** Page excerpt **
Swapping the $$$x$$$-th and $$$\operatorname{rev}(x)$$$-th values and then performing butterflies for each $$$0\le j \lt k$$$ yields the radix-2 FFT.

1.3 Fast Fourier transform over small-characteristic finite fields

When $$$p-1$$$ is smooth, Section 1.2 suffices.
We now outline the additive Fourier transform on $$$\Bbb F_{p^{p^k}}$$$ due to Cantor and successors.
Write $$$\mathbb K=\Bbb F_{p^{p^k}}$$$, $$$\mathbb F=\Bbb F_p$$$.

Definition.
The canonical $$$\mathbb F$$$-linear map $$$\wp:\mathbb K\to\mathbb K$$$, $$$\wp(x)=x^p-x$$$, is the Artin–Schreier map.
Its $$$i$$$-fold composition is $$$s_i$$$.

Proposition.
The zero set of $$$s_i$$$ is an $$$\mathbb F$$$-vector space.
It is a subfield of $$$\mathbb K$$$ iff $$$i=p^j$$$.

Proof.
Linearity is clear.
If $$$i=p^j$$$, then $$$s_i(x)=x^{p^i}-x$$$ and $$$\mathbb K$$$ contains exactly one subfield of size $$$p^{p^j}$$$; conversely only these $$$i$$$ give subfields.

Set $$$W_i=\ker s_i$$$.
For a polynomial $$$p$$$ of degree $$$ \lt p^i$$$, its additive Fourier transform $$$\mathcal A(p)$$$ is the list of values $$$p(\omega)$$$ with $$$\omega\in W_i$$$ in a fixed order.

Definition.
A Cantor generator sequence $$${g_j}$$$ satisfies

$$$ \wp(g_i)=\prod_{0\le j \lt i}g_j^{p-1}+f(g_0,\dots,g_{i-1}), $$$

where $$$\deg f \lt i(p-1)$$$ and $$$g_i$$$ has no term of degree $$$\ge p$$$.
It yields the Cantor basis

$$$ i=\sum_{k\ge0}i_kp^k\;\Longrightarrow\; b_i=\sum_{k\ge0}g_k^{\,i_k}. $$$

Theorem.
There is $$$\lambda\in\mathbb F$$$ such that $$$s_j(b_k)-\lambda b_{k-j}\in W_{k-j}$$$.
In particular $$$s_k(b_k)=1$$$ and $$$W_k=\mathrm{span}{b_0,\dots,b_{k-1}}$$$.

Cantor constructs generators with $$$\wp(g_0)=0$$$ and
$$$\wp(g_{k+1})=g_k^{\,M}$$$, where

$$$ M=\begin{cases} 1,&p=2,\\[4pt] 2p-1,&p\ne2. \end{cases} $$$

This gives a Cantor basis and a degree-$$$p^k$$$ irreducible polynomial.

Using the basis $$$X_i$$$ obtained from the $$$g_k$$$, Cantor shows how to convert between the coefficients of a degree $$$ \lt p^D$$$ polynomial and its coordinates in the $$$X_i$$$ basis in

$$$ \Theta(Dp^D\log D\,\mathrm{poly}(p)) $$$

versus the naïve $$$\Theta(D^2p^D\mathrm{poly}(p))$$$.

With this, one derives a divide-and-conquer additive FFT similar to the classical case.
For instance FFTs in the Nim-product field $$$\Bbb F_{2^{64}}$$$ often use Cantor’s method.

** Supplied entries **
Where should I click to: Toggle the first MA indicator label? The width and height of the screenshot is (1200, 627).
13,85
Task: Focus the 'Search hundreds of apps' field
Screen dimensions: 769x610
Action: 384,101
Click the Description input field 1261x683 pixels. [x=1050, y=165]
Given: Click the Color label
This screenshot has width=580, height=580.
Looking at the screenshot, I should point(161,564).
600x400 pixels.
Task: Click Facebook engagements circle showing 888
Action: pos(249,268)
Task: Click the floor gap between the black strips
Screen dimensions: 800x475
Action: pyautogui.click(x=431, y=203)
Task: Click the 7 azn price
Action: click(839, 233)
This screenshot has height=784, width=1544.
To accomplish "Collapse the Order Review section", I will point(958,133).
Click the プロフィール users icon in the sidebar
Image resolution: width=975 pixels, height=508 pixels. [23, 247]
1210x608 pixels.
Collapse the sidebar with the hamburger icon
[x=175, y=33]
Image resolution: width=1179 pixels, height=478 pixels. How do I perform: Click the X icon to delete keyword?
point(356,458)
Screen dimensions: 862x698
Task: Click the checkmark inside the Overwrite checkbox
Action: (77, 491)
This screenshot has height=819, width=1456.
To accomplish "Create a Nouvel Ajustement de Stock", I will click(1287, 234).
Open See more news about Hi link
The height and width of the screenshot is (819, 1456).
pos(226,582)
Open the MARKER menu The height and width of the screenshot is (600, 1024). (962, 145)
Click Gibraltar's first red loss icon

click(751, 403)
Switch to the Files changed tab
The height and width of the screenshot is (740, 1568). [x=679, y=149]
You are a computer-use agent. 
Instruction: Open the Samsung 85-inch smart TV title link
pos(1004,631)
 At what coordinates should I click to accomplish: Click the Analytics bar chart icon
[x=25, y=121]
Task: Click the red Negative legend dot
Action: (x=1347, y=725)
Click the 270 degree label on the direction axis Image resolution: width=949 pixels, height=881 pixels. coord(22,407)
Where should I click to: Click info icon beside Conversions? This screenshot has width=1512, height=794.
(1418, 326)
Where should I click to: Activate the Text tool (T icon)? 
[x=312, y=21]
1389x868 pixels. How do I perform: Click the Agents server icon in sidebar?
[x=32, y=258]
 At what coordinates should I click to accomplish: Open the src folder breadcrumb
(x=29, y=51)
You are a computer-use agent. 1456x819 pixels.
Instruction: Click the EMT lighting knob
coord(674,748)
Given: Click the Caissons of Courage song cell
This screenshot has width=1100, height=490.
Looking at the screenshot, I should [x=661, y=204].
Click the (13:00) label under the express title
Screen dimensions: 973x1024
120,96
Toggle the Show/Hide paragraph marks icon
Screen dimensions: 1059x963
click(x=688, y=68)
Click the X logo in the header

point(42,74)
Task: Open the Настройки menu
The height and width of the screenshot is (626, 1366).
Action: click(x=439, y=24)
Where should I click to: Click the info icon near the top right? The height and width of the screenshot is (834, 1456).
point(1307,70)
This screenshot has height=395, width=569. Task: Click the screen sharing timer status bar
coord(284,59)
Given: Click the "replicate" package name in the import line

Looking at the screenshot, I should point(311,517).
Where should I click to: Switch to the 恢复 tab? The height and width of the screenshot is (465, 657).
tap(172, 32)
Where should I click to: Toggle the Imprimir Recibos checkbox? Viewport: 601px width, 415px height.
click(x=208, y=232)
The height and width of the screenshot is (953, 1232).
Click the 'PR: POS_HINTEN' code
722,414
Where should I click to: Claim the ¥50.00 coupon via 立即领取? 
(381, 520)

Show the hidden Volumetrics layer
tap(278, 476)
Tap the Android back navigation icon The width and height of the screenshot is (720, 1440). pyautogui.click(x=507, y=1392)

** Directions **
1 – Answer these from the additive Fourier transform text:
(a) What name does it give to the map ℘(x) = x^p − x?
(b) For which values of i is the zero set of s_i a subfield of 𝕂?
(c) What value does M take when p = 2?
2 – Write out everything in the additive Fourier transform text from "When $$$p-1$$$ is" down to "Linearity is clear.", word for word.

** Exercise responses **
1 –
(a) The Artin–Schreier map
(b) Exactly when i = p^j
(c) 1

2 –
When $$$p-1$$$ is smooth, Section 1.2 suffices.
We now outline the additive Fourier transform on $$$\Bbb F_{p^{p^k}}$$$ due to Cantor and successors.
Write $$$\mathbb K=\Bbb F_{p^{p^k}}$$$, $$$\mathbb F=\Bbb F_p$$$.

Definition.
The canonical $$$\mathbb F$$$-linear map $$$\wp:\mathbb K\to\mathbb K$$$, $$$\wp(x)=x^p-x$$$, is the Artin–Schreier map.
Its $$$i$$$-fold composition is $$$s_i$$$.

Proposition.
The zero set of $$$s_i$$$ is an $$$\mathbb F$$$-vector space.
It is a subfield of $$$\mathbb K$$$ iff $$$i=p^j$$$.

Proof.
Linearity is clear.